Paul Newman as Buffalo Bill Cody.
Patrick called Buffalo Bill and the Indians, or Sitting Bull's History Lesson, Robert Altman's revisionist take on the Old West. It is likewise a somewhat revisionist telling of William Frederick "Buffalo Bill" Cody. Altman stays within the general facts but as Patrick noted it is told through 20th century sensibilities. In the film, Newman tells the lone African American character of how his father was once stabbed when he spoke out against slavery. It is a true story but by today’s politically correct standards, and how he displayed the Indians like side show attractions, Cody would likely be considered a bigot. In truth, Cody was, for his time, quite forward thinking.
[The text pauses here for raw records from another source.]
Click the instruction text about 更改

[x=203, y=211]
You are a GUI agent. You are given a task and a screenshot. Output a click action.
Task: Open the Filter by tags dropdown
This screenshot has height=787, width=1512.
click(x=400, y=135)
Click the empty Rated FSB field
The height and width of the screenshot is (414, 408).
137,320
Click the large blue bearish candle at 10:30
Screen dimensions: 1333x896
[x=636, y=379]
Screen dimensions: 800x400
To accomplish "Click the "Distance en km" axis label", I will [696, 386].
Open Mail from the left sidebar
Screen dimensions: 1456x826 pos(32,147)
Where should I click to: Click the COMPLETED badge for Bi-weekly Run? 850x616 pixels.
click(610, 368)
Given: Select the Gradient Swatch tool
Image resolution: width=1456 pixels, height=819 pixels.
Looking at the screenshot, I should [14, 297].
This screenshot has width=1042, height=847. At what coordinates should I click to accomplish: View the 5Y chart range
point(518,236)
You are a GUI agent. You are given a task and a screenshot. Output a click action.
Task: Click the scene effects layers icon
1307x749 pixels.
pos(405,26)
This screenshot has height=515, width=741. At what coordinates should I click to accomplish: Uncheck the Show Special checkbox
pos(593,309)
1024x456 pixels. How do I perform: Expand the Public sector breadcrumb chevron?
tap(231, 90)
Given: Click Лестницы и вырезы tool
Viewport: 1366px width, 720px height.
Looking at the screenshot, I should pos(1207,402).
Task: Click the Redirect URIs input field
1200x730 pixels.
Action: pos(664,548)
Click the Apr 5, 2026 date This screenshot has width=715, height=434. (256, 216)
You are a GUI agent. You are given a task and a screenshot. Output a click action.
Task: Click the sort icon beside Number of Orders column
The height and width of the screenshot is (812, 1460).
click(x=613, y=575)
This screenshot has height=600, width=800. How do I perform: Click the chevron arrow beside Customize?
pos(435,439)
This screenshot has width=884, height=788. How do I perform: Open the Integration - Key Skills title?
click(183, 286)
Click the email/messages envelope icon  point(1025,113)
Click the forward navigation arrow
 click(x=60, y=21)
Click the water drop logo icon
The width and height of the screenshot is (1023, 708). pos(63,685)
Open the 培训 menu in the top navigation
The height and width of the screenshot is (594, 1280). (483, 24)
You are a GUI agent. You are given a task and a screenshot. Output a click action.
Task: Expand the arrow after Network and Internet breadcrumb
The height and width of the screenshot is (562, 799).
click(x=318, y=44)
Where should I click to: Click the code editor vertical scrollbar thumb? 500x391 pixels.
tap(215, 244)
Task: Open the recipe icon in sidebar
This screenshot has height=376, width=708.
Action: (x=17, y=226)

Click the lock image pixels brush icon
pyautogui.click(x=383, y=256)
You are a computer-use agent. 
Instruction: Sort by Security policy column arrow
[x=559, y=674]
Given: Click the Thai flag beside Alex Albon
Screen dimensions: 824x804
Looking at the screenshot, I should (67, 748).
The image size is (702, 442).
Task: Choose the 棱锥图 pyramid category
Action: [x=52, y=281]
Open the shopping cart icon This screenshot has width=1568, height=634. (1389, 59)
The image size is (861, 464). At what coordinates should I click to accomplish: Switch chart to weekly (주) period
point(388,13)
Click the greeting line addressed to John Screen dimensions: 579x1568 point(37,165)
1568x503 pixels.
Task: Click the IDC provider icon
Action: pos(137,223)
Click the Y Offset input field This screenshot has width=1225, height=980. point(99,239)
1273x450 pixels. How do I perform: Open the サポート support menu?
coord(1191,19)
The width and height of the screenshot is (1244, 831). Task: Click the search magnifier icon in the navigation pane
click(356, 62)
Buffalo Bill’s Wild West Show did in fact feature re-enactments of conflicts between American Indians and cowboys. Cody was a showman and did this for entertainment purposes. His show successfully toured Europe many times, including long stays in England, where he perpetuated the romanticized version of the dangerous and exciting American west. That sold tickets while in real life Cody reportedly respected Indians, encouraging them to bring their families on tour. Cody is credited as saying, "Every Indian outbreak that I have ever known has resulted from broken promises and broken treaties by the government."
As for the advancement of women, Cody created the very first American female super star, Annie Oakley. She joined his show in 1885, the year this film takes place. Cody once said, "What we want to do is give women even more liberty than they have. Let them do any kind of work they see fit, and if they do it as well as men, give them the same pay." He put his money where his mouth was as Oakley was his highest paid performer. Only Cody himself made more money.
Also as Patrick wrote, Cody had a very exciting life full of different careers. His experiences captured the attention of many people from many walks of life who built him up to near legendary status. The film goes with that theme but it seems more interested in suggesting his exploits were exaggerated than celebrating them. I would love to see a movie about Cody in his youth as a scout and soldier.
One scene stood out for me that quietly makes a powerful statement. It is the beginning of a show where Indians ride in on horseback and then cowboys follow. An announcer says they are going to play “The Star-Spangled Banner," a song Cody would like to become our National Anthem. As it plays we see the anticipating crowd, the proud cowboys and then the somber Indians who have pretty much lost their nation.
In 1885, Cody was 39 while Newman was 50 when he made this film. Another thing this movie seems to forget is that Cody was married in 1866 and stayed married until his death in 1917. He and his wife had 4 children. I have no idea if he had a thing for opera singers in real life but this movie has him spending more time with a string of them than even mentioning he has a family.
I was fairly bored with Buffalo Bill and the Indians, or Sitting Bull's History Lesson but it did spike my interest in William Frederick "Buffalo Bill" Cody and I always appreciate a film that influences me to learn something new.